When the ESR maintains in the range of 50 mm/hour or more and never goes to normal despite high doses of steroids, one must always look for other reasons for a persistently elevated ESR, ie, malignancy, infection, or other alternative. An age-appropriate malignancy work-up is needed along with a careful look for diverticulitis, urinary tract infection, cholecystitis, etc.

Sometimes a non-GCA arteritis such as polyarteritis nodosa can lead to visual loss and even a positive TA biopsy; however, in that setting patients often have some other accompanying clinical manifestations such as rash, neuropathy, kidney disease.
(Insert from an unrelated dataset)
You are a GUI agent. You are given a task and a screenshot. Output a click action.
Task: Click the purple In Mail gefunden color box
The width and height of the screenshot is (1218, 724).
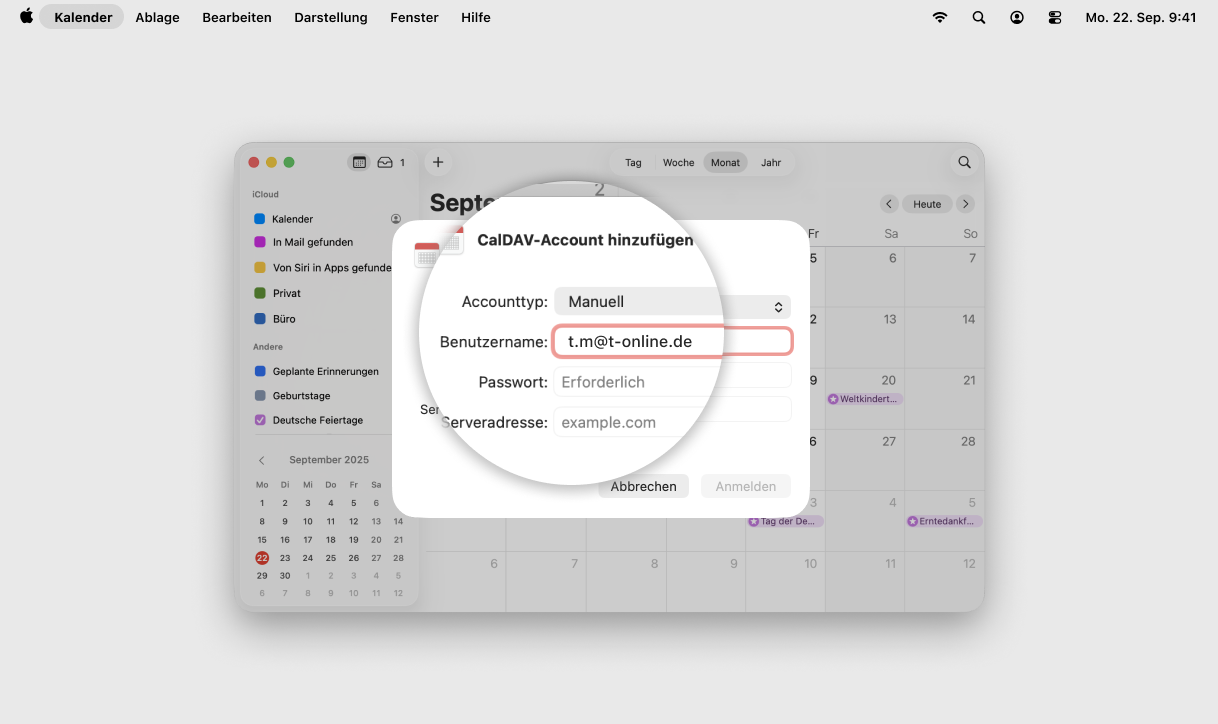(x=260, y=242)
So, what should be done? I recommend doing an age- and clinically appropriate malignancy and infection work-up (ie, colonoscopy, purified protein derivative test, pelvic examination, etc). I would begin to taper the steroids because the cure will become worse than the disease itself. The steroid taper should be guided mostly by clinical manifestations and not the ESR. I am not sure that I would have started methotrexate solely for a persistently elevated ESR and no symptoms of active GCA, but you should keep it up while you are tapering her off of the steroids slowly. Once you get the steroids down safely, you can start to taper the methotrexate.

I would have a good ultrasound radiologist do an ultrasound of the superficial temporal artery looking for the characteristic "halo sign" that represents edema in the vessel wall. If that is positive, it would support active arteritis.

Make sure the patient is treated with a bisphosphonate, obtain a DEXA scan to follow her bone density, and make sure she gets her immunizations such as influenza and pneumovax.

A rheumatologist would be helpful here as a partner, in case you are not one yourself. Good luck.